### TASK PROMPT
Beginning at the line that contains "This screenshot has height=784, width=1568.", return every remaining line of the data below exactly; return nothing before it.

=== Section Start ===

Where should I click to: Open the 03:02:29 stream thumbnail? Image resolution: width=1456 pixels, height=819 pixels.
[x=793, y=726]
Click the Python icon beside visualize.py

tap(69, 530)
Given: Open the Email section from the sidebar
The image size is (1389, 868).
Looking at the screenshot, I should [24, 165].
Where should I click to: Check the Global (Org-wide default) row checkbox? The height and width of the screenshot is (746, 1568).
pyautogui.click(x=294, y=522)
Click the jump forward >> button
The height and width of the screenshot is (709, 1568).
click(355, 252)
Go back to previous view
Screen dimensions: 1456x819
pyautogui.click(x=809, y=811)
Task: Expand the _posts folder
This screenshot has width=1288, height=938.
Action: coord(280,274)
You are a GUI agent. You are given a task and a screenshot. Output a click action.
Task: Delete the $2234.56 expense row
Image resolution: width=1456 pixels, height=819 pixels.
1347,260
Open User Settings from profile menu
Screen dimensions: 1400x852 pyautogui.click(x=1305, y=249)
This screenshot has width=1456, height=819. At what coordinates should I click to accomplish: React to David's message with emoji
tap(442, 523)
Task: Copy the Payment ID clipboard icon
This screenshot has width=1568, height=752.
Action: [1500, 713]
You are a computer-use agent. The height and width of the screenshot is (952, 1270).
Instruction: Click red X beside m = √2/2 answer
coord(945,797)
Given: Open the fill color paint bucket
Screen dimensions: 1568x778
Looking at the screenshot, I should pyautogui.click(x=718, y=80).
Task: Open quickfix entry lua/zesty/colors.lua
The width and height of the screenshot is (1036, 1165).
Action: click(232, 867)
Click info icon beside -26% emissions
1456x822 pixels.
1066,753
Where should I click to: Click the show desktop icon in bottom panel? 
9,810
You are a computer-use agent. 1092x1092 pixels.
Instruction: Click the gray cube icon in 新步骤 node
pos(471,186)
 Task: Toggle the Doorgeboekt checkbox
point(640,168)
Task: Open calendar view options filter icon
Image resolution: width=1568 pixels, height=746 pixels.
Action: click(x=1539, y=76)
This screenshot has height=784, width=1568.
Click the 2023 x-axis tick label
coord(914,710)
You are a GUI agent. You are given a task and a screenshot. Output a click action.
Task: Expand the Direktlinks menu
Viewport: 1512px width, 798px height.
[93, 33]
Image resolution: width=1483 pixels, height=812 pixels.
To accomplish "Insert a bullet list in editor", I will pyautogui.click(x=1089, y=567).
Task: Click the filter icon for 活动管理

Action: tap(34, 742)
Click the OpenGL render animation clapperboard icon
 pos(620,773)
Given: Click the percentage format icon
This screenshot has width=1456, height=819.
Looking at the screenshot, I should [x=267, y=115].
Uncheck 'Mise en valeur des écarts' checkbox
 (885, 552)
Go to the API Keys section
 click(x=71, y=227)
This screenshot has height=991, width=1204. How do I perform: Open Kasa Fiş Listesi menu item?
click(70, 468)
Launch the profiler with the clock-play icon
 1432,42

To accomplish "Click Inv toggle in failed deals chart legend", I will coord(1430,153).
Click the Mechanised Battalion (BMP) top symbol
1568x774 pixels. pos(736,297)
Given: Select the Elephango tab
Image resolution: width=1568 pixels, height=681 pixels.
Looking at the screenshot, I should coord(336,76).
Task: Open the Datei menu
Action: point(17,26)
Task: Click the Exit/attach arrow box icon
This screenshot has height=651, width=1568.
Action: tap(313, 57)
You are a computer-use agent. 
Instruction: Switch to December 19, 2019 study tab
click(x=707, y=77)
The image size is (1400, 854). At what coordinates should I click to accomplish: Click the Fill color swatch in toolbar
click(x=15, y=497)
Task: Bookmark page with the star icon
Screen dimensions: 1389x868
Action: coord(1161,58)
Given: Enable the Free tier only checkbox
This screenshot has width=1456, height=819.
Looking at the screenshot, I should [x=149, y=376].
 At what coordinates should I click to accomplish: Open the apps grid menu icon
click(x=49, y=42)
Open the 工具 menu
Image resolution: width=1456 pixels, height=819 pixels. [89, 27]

=== Section End ===

### REPLY TO THE TASK
This screenshot has height=784, width=1568.
Click the 2023 x-axis tick label
coord(914,710)
You are a GUI agent. You are given a task and a screenshot. Output a click action.
Task: Expand the Direktlinks menu
Viewport: 1512px width, 798px height.
[93, 33]
Image resolution: width=1483 pixels, height=812 pixels.
To accomplish "Insert a bullet list in editor", I will pyautogui.click(x=1089, y=567).
Task: Click the filter icon for 活动管理

Action: tap(34, 742)
Click the OpenGL render animation clapperboard icon
 pos(620,773)
Given: Click the percentage format icon
This screenshot has width=1456, height=819.
Looking at the screenshot, I should [x=267, y=115].
Uncheck 'Mise en valeur des écarts' checkbox
 (885, 552)
Go to the API Keys section
 click(x=71, y=227)
This screenshot has height=991, width=1204. How do I perform: Open Kasa Fiş Listesi menu item?
click(70, 468)
Launch the profiler with the clock-play icon
 1432,42

To accomplish "Click Inv toggle in failed deals chart legend", I will coord(1430,153).
Click the Mechanised Battalion (BMP) top symbol
1568x774 pixels. pos(736,297)
Given: Select the Elephango tab
Image resolution: width=1568 pixels, height=681 pixels.
Looking at the screenshot, I should coord(336,76).
Task: Open the Datei menu
Action: point(17,26)
Task: Click the Exit/attach arrow box icon
This screenshot has height=651, width=1568.
Action: tap(313, 57)
You are a computer-use agent. 
Instruction: Switch to December 19, 2019 study tab
click(x=707, y=77)
The image size is (1400, 854). At what coordinates should I click to accomplish: Click the Fill color swatch in toolbar
click(x=15, y=497)
Task: Bookmark page with the star icon
Screen dimensions: 1389x868
Action: coord(1161,58)
Given: Enable the Free tier only checkbox
This screenshot has width=1456, height=819.
Looking at the screenshot, I should [x=149, y=376].
 At what coordinates should I click to accomplish: Open the apps grid menu icon
click(x=49, y=42)
Open the 工具 menu
Image resolution: width=1456 pixels, height=819 pixels. [89, 27]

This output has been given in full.